Whether by the government or by the network of multiple stakeholders, these two talks stressed the need for coordination in innovation and the space for actors involved to interact with each other. And for that reason, to me, the talk by Prof. Felt stood out particularly. She urged us to think how we can make sure societal values are reflected in innovation, rather than simply calling for more innovation. In the current European research framework program of Horizon 2020, the concept of “Responsible Research and Innovation (RRI),” together with the slogan of “Science with and for Society”, invites an inclusive approach to research and innovation in order to address the grand challenges in our society. This idea of inclusiveness leads to the questions about values – what kinds of science and innovation should be fostered?, by whom?, through what process?, who benefits from it?, and eventually, what kind of society we want to live in? And questions like these need be asked throughout the process of research and innovation. Therefore, we have to think how these value questions can be reflected in creating the interactive space and integrated into the coordination work for making innovation. Different approaches to it can and should be justified and considered rational in different countries with different socio-cultural backgrounds. In her talk, Prof. Felt used the term “participatory justice” to stress this point (this resonates also with what Sheila Jasanoff calls “civic epistemology”).

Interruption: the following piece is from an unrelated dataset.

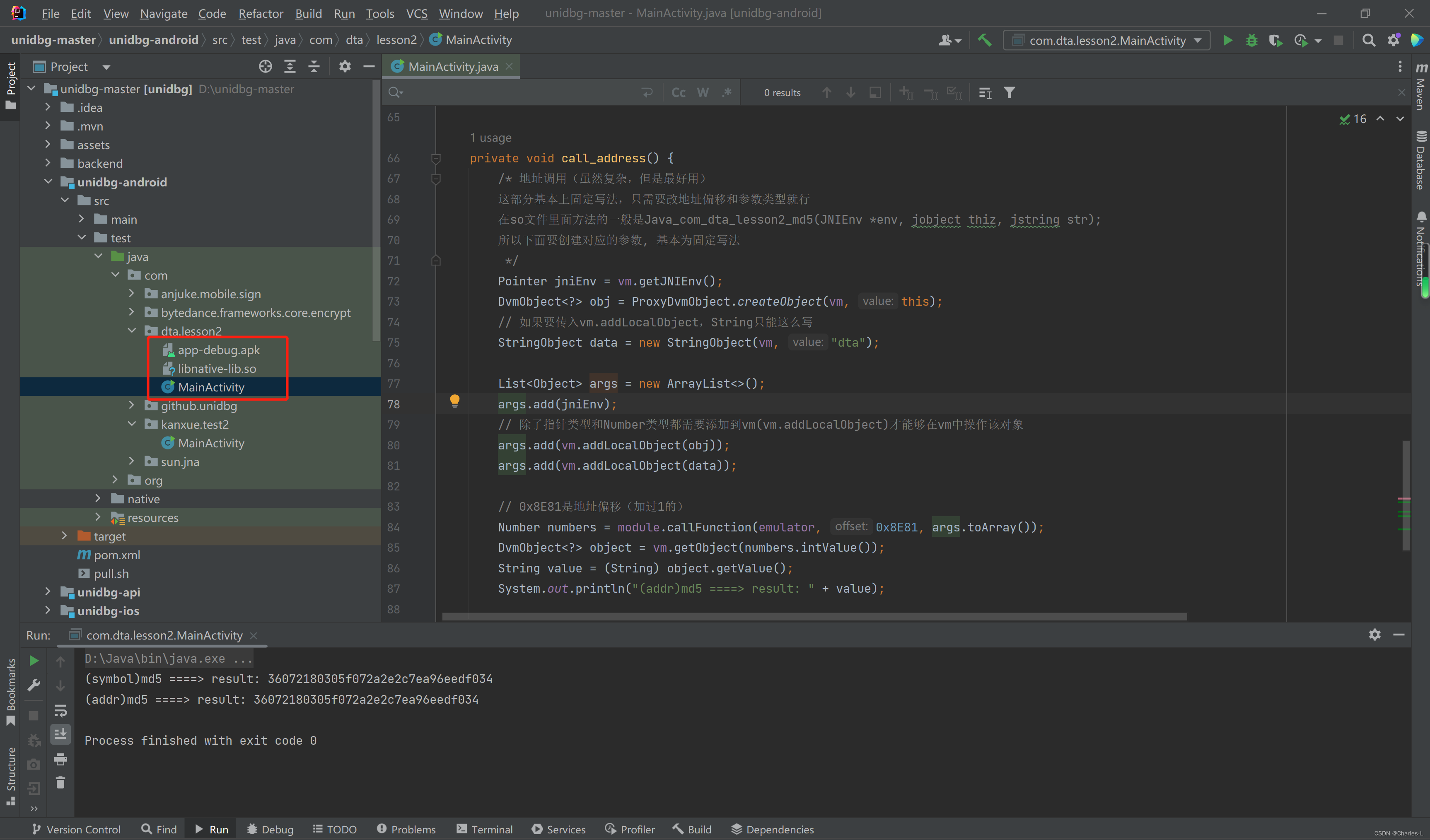1430x840 pixels.
Task: Clear console with trash icon
Action: [x=60, y=783]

Having studied the context of orphan drugs in the US and Europe recently, I particularly support the idea that bringing historical contingencies and cultural complexities of such approaches back into the picture is critical if we are not only to accommodate but also to appreciate their differences (see my work on the history of orphan drug policies). If I am to add anything to Prof. Felt’s talk, however, the concept of RRI too needs be considered as a way of coordination for innovation. That is, it needs be unpacked, just as my ongoing project aims to do so with the concept of ethical, legal, and social implications (ELSI). This work of unpacking should then be followed by the effort to re-construct it reflecting local cultures.

By elaborating on what counts as “public” in Japan, Prof. Fujigaki suggested a potential direction for this – she argued “public” tends to be narrowly defined as something to do with the government in our country. Prof. Yanagawa also pointed out that Japanese citizens might feel uneasy where no one is to make authoritative decisions on their behalf and for their interest. There may be a long way ahead of us before articulating well what kind of governance would be considered rational and justified in our country but asking questions like where we find a public space and how it has been organized would probably help us to think about what kind of institutional arrangement would make research and innovation responsible in our country.